Next week I turn 23. This means that two years have now passed since I came into possession of my beautiful Gibson Les Paul Futura. Prior to this I had happily played the same Yamaha Pacifica since age 11, a guitar I still treasure to this day. I had often promised myself that when I got good enough to merit a new guitar I would treat myself to a beauty, with the vision of keeping it forever, allowing it to age alongside me.
Fast forward some years and I feel ready to commence the search for my musical soulmate. I started to look into new guitars, obsessively looking online and making trips to an excellent guitar shop, Andertons, not too far from my home. I tried everything from hollow-body Gretsch guitars to PRS beauties, and everything in-between. Despite my love for the Les Paul shape, none within my price range had blown me away, and I ultimately narrowed my search to an Alpine White American Fender Stratocaster and a PRS S2 Mira. After some deliberation I decided that I preferred the feel of the Strat’s neck and its distinctive Fender tone (perhaps also swayed slightly by my love of Pink Floyd’s David Gilmour’s strat tone).
Just before calling it a day, a shop assistant asked if I had tried the Futura. I had not. What happened next would change my life forever. At a first glance, I was blown away by the guitar’s looks – the beautiful wood and its stunning colour. Then I held it: heavy, and solid, a serious piece of kit; not something a child could throw over their shoulder. I was already falling in love. Next, I plugged it in…

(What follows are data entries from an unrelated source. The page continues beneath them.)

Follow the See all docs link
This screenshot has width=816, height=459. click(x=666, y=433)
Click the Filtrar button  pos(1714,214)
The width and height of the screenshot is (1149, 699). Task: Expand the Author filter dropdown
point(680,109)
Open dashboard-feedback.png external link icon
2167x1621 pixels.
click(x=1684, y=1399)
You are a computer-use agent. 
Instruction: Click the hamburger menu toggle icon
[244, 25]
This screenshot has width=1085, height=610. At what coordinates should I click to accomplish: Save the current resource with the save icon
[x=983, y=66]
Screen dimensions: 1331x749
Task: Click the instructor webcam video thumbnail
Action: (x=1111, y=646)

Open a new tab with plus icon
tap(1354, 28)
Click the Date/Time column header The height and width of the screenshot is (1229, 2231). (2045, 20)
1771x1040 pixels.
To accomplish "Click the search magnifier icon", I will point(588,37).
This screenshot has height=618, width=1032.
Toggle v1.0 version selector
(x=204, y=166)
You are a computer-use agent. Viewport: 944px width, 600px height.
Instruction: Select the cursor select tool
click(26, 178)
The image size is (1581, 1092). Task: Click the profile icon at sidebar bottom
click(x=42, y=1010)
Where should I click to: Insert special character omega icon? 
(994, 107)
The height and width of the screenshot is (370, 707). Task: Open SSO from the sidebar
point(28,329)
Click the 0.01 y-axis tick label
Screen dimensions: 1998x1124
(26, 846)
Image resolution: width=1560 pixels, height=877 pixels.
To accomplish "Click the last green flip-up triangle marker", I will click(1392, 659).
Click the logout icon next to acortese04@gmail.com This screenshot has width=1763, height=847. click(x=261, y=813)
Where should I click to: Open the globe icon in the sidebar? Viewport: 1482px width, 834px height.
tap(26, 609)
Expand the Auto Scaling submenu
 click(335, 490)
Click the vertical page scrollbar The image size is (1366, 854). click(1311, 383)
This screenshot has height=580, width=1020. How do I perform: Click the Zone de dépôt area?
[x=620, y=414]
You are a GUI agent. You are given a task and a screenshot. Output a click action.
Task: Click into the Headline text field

… What I heard was incredible. Beyond a Les Paul’s usual three pickup options, and tone and volume pots, the Futura presents a range of features rarely seen on other unmodified iterations of the model: a conventional humbucker at the bridge, and a hum-cancelling P90H Sidewinder at the neck, both of which with the option of coil splitting for an even greater tonal range, putting two iconic Les Paul tones into a single guitar. The action is perfect and the neck fast. I knew this was the guitar for me.
The shop assistant mentioned that the guitar was the only one left in stock, but I had already made up my mind – I was not leaving without it. I told my dad (a phenomenal guitarist himself and never one to miss a trip to a music shop) that I was going to buy it then and there, to which he surprised me by revealing that he would like to buy the guitar for me as a 21st birthday gift. And what a gift it was.
It’s funny how two years later I get the same excited rush when I pull it out of its case that I got the first moment I saw it. I used to occasionally look at guitars and dream of maybe one day owning this one or that one, but I haven’t looked at guitars for sale since; but why bother when I can just take my dream guitar out of its case and play that instead?